» **INSTRUCTIONS TO FOLLOW**:
Could you copy out every line of the data where the word "beside" occurs?

Segment Open

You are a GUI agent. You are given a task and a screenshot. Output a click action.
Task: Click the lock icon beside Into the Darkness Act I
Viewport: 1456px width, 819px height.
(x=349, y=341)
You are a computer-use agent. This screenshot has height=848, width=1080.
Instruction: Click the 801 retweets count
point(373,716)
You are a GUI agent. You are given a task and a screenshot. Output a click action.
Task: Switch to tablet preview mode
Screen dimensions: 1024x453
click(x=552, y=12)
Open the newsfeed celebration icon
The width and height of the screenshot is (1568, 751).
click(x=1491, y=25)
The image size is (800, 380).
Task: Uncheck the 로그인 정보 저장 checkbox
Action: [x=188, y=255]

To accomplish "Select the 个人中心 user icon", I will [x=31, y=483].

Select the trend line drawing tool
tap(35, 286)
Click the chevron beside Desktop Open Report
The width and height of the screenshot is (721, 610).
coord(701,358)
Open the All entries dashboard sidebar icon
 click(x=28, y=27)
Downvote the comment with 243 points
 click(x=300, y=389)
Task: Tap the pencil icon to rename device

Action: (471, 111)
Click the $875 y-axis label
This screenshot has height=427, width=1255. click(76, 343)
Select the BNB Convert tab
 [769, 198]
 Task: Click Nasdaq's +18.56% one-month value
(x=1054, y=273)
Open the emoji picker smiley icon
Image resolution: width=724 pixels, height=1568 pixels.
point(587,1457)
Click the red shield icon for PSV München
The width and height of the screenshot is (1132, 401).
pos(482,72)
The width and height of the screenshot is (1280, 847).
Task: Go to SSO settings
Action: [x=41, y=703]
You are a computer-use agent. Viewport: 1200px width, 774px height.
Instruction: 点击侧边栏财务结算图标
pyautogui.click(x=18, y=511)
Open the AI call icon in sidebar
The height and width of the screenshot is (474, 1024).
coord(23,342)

Segment Closed

» **ANSWER TO THIS EXERCISE**:
Task: Click the lock icon beside Into the Darkness Act I
Click the chevron beside Desktop Open Report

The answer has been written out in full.